Sprigman is correct and Google Fiber is proving his point in a most dramatic fashion. Sprigman’s take is that the FCC should focus less on Net Neutrality and more on injecting competition. His prioritization is wrong; the FCC must do both. But the latter will prove to be far more difficult. Few companies, other than Google, have the capital or chutzpah to take on the internet duopolists. And Google isn’t interested in becoming a competitor as much as showcasing how faster, cheaper broadband can make some of its own Net initiatives work.
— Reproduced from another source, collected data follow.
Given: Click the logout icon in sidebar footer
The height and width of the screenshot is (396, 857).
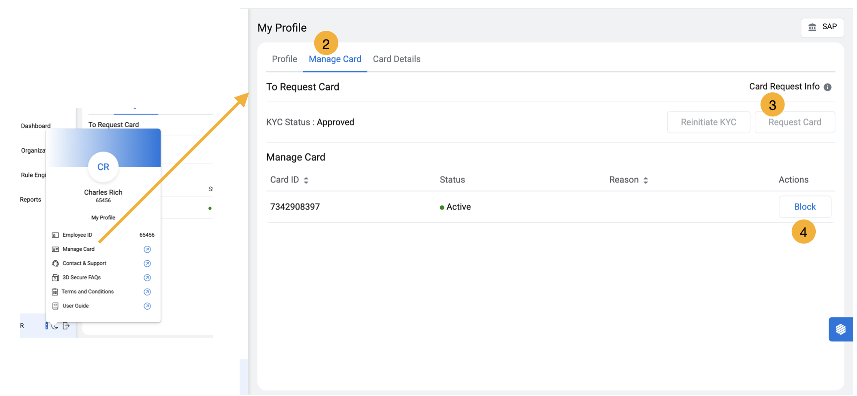Looking at the screenshot, I should (x=66, y=326).
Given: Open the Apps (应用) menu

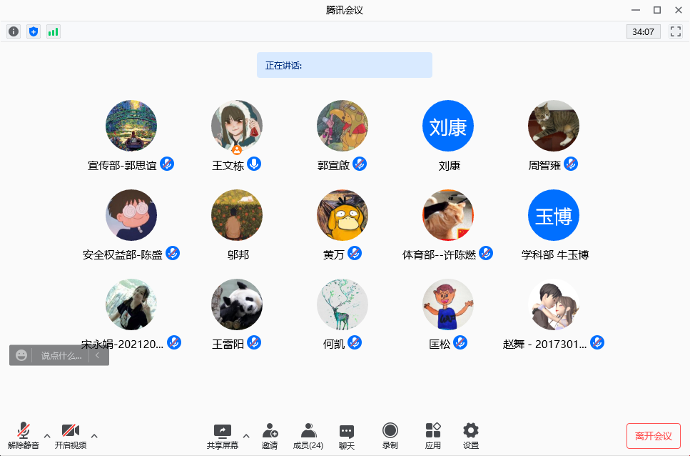Looking at the screenshot, I should [x=433, y=435].
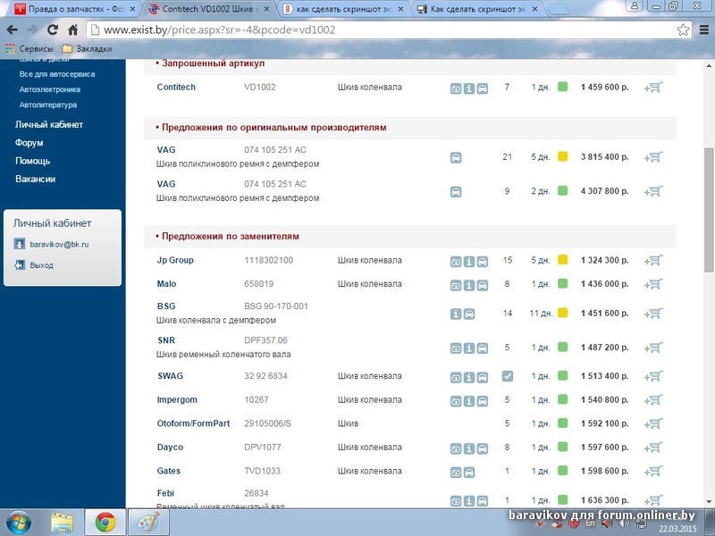715x536 pixels.
Task: Open info icon for Malo 658019
Action: pyautogui.click(x=469, y=285)
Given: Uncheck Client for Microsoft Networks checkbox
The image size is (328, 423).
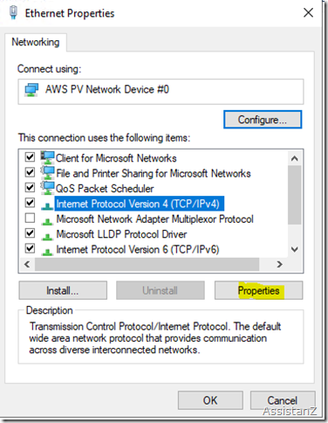Looking at the screenshot, I should click(x=30, y=157).

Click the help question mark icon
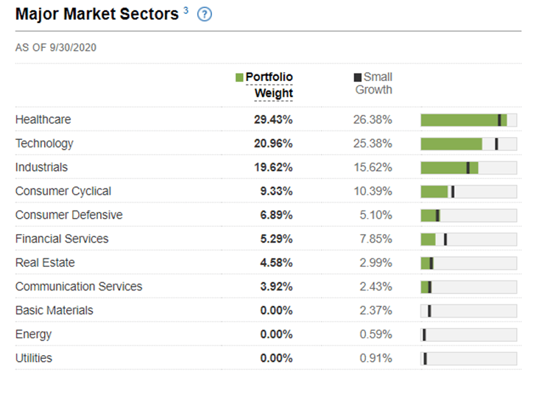pyautogui.click(x=205, y=15)
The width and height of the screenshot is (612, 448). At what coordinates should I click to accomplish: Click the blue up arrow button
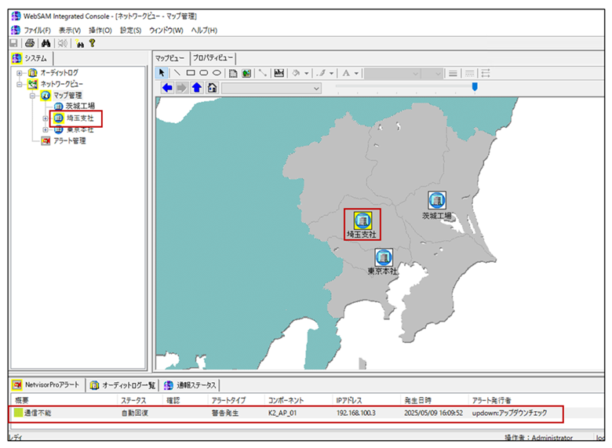click(196, 88)
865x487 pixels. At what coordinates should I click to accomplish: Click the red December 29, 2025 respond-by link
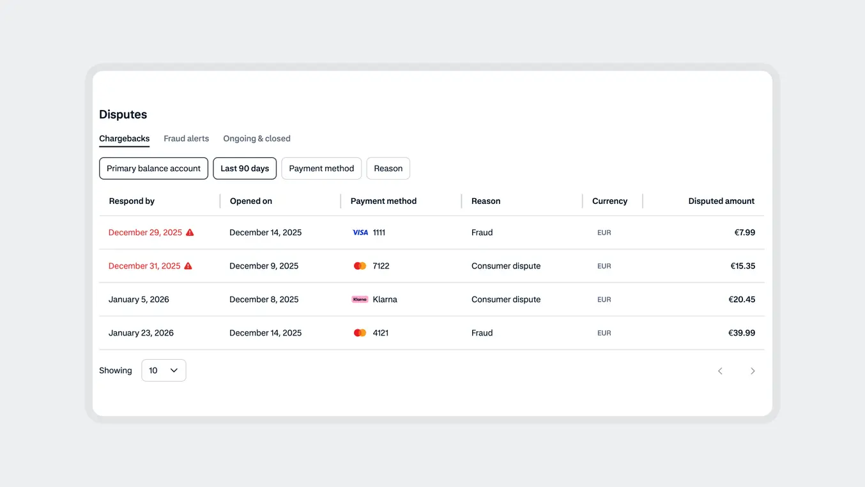point(144,232)
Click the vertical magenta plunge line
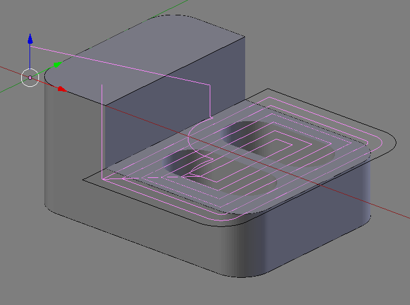Image resolution: width=410 pixels, height=305 pixels. click(x=102, y=130)
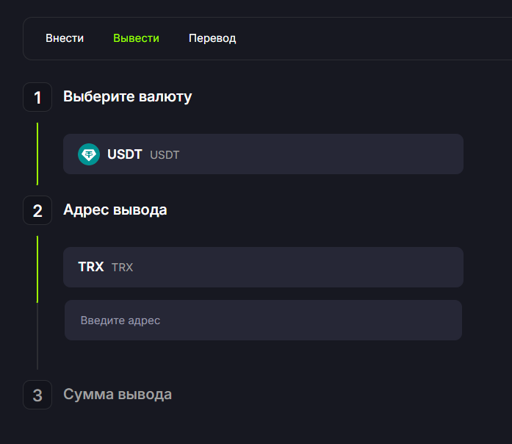Click the green Tether coin icon
Image resolution: width=512 pixels, height=444 pixels.
89,154
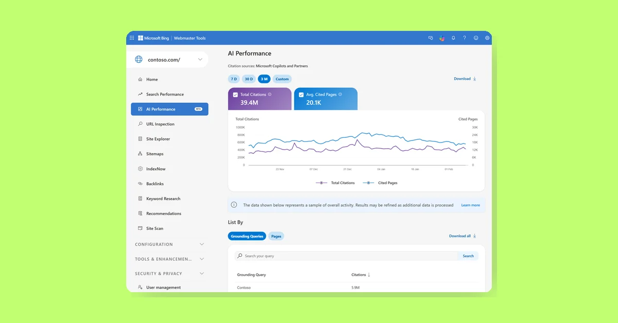
Task: Switch to the Pages list tab
Action: pyautogui.click(x=276, y=236)
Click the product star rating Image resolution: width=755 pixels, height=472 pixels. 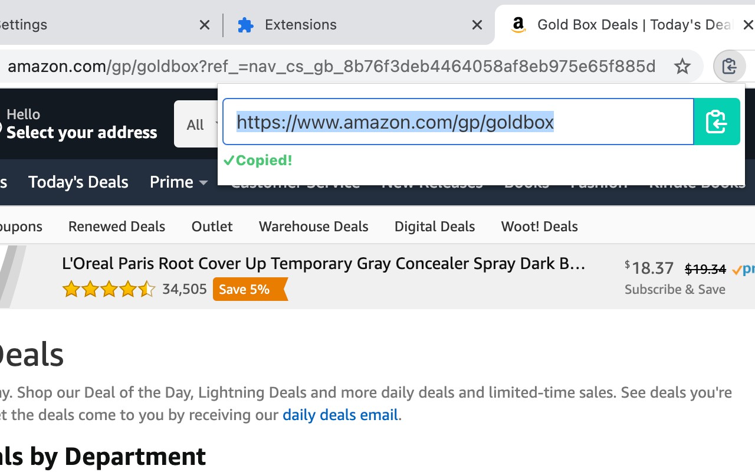coord(109,289)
However, Sprigman gets how tough it is to take on the duopolists. So joins the chorus of other experts who recommend that the FCC mandate local loop unbundling. That is a policy that would force the cable companies to lease access, for a price determined by the FCC, to what’s known as the last-mile connection: the copper and fiber-optic cable, switches, and local offices that connect the main arteries of the Internet to individual homes and buildings. A large cross-section of commentators have urged this step, from techie Ars Technica to liberal magazine Mother Jones to a large number of European countries. In theory, we’d get competition in one stroke, as new entrants would vie to provide broadband access. That competition could lower prices, improve service, and also ease the concerns about discrimination that provoked the FCC’s net neutrality mandate in the first place.
But it isn’t an easy proposition, as noted by a number of authors who have studied this. American laws and the financial power of the entrenched internet duopolists would make this a long, tough, legal battle. Nor are the experts all of one mind about how it could be done. It is unlikely that the Obama Administration has the political muscle to get it past the current Congress. So it is more likely going to be pushed off to the next presidential administration. And no one has effectively worked past the duopolists’ counter strategy of integrating content into their service. A big bottleneck is in the deals made between cable of the content makers. The cable duopoly operates as a go between much in the same way the insurer stands between the patient and the doctor. If you open the door to new entrants, they may not have access to much content….at least not initially.
Local loop unbundling may well unfold….but it’ll likely take a victory by the Democrats at the national level and a more aggressive Internet service deployment (wireless or fiber) by Google to make it happen. AT&T’s announced takeover of Time Warner isn’t going to help matters.